• **Requisitos del ejercicio**
A. Según el texto sobre la Semana Santa en el franquismo, ¿cuántos niños formaban aproximadamente la fila que se llevaba a la iglesia para la confesión obligada?
B. Prosiga el texto sobre la Semana Santa en el franquismo justo después de su última oración.

• **Extracto del texto**
▬▬▬

5 de febrero de 2011

0262- SEMANA SANTA EN EL FRANQUISMO.

A partir de 1.936, todas las fiestas giraban alrededor de la Religión y de la Patria. Símbolo de la clase baja, el Carnaval fue suprimido tajantemente. La exaltación de la Nueva España era lo primero y con ella cobraron máximo esplendor las fechas conmemorativas de la derrota de los enemigos. Patria y Religión caminaban de la mano. La Iglesia bendecía a los vencedores con sus misas de campaña, al tiempo que los actos religiosos se engalanaban con banderas e himnos patrios. La Fiesta era el momento propicio para que el franquismo proyectara sus valores. 
Las fiestas tradicionales fueron politizadas con la clara intención de aprovechar esos momentos de ocio de la población, para garantizar la unidad de la Patria y legitimar al régimen. Sin embargo no siempre lo consiguieron y la Fiesta fue mayormente la válvula de escape que el pueblo necesitaba. 
Al menos en los pequeños pueblos, mercados y tabernas constituían el espacio social por excelencia, aunque las fiestas de mayor entidad y especialmente las patronales eran también muy propicias para ello. No obstante, la cantidad de asistentes a un acto indicaba claramente cuales eran los gustos de la población.
Aparte las Patronales, Navidad y Semana Santa han sido siempre las celebraciones más importantes, aunque serán estas últimas de las que escriba en el día de hoy.
Claro que Cabanes, un pequeño pueblo de la provincia de Castellón (España) nada tiene que ver con Sevilla. Tampoco su fe era la misma. 

En la misa mayor de los domingos, la iglesia se llenaba y largas eran también las diferentes procesiones que se llevaban a cabo a lo largo del año, pero no siempre era por fe. Sirva como ejemplo que en la escuela, donde existía un escalafón según conocimientos y aptitudes, independientemente del puesto que ocuparas el lunes pasabas a ser el último de la clase si el domingo habías fallado a la misa. Con eso está dicho todo. Naturalmente los mayores no iban a la escuela, pero el hecho de ir a misa y aparentar una fe que la mayor parte no tenían, les podía garantizar el trabajo y hasta el arroz y las judías del racionamiento. Poco a poco las cosas se suavizaron, pero no desaparecieron. La llegada de la Semana Santa significaba la obligada confesión de los pecados y la consiguiente eucaristía. Para controlar que al menos en los jóvenes la "salvación" se llevara a cabo, las seis clases de las que se componía la escuela de enseñanza primaria de Cabanes, en una larga fila de casi 300 niños, eran llevados a la iglesia para la obligada confesión.

▬▬▬

• **Extracto de origen**
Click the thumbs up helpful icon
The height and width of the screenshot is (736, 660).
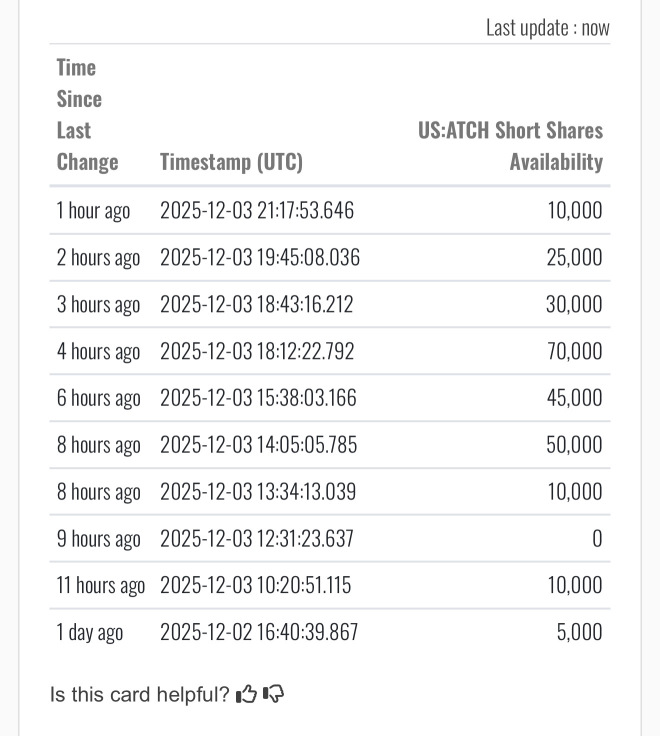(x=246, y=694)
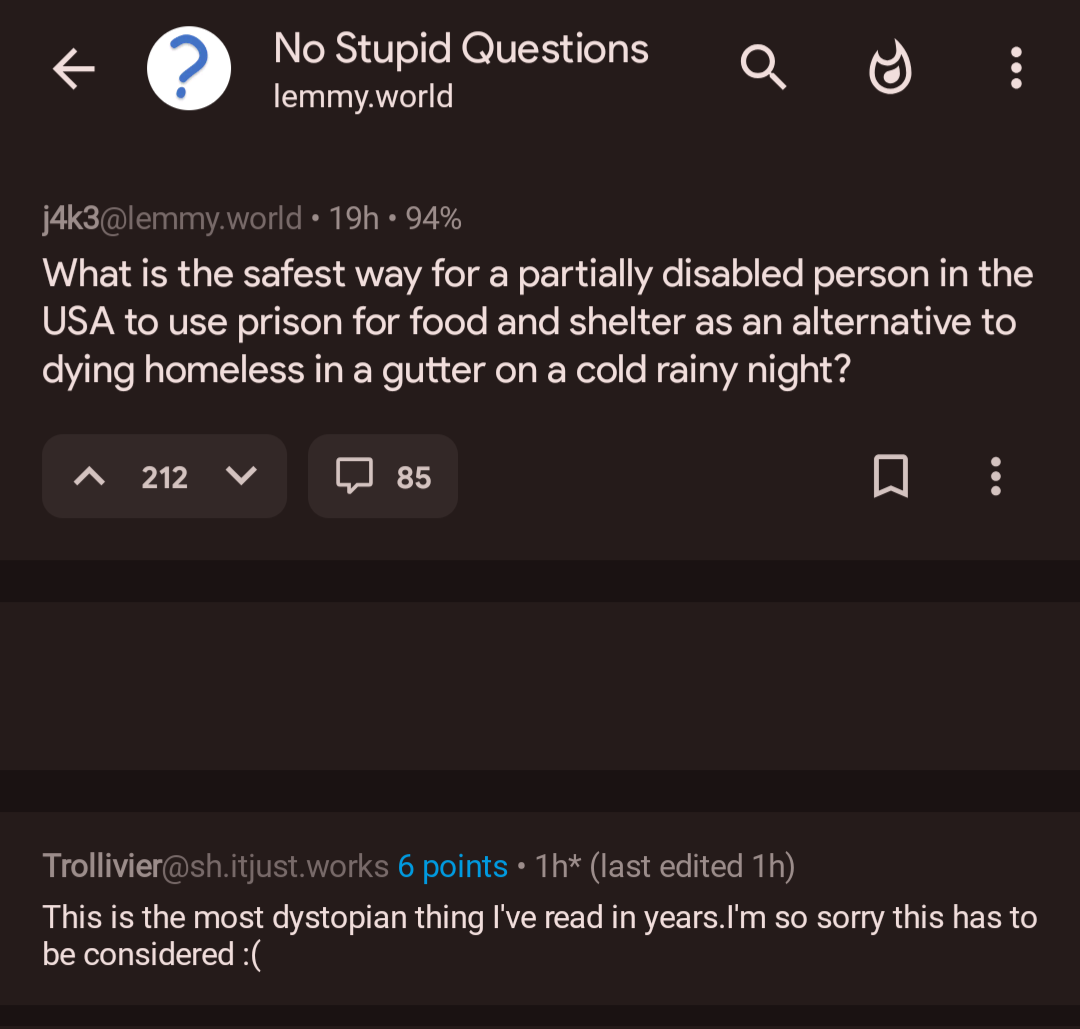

▬▬▬

• **Respuestas por tarea**
A. Casi 300 niños.

B.
Unos días antes, habían llegado dos o tres curas de apoyo al párroco local, para ésta y otras actividades.
Por la tarde todos los curas, previamente a los Sagrados Oficios y a los largos sermones de exaltación a la fe y al miedo a la llamas del infierno, daban servicio de confesionario. La iglesia, a reventar, escuchaba amedrantada el castigo divino y el terrenal que supondría no atender los requerimientos de la Iglesia. Hasta cuatro y cinco curas llevaban a cabo estas celebraciones y no menos de dos sermones, de diferentes oficiantes y a cual más exaltado, había que escuchar. La escasa luz de la iglesia invitaba a la reflexión, mientras los amenazantes sermones propiciaban el miedo al más allá. Todo en estos actos era diferente, ceremonioso y exaltador de unas creencias basadas en el miedo, no siempre al más allá.
Los carpinteros de la población eran conminados por las autoridades a regalar una pequeña maza de madera a todos los niños que se la requiriesen, maza con la que se golpeaban los bancos de la iglesia en el momento de la muerte de Jesús.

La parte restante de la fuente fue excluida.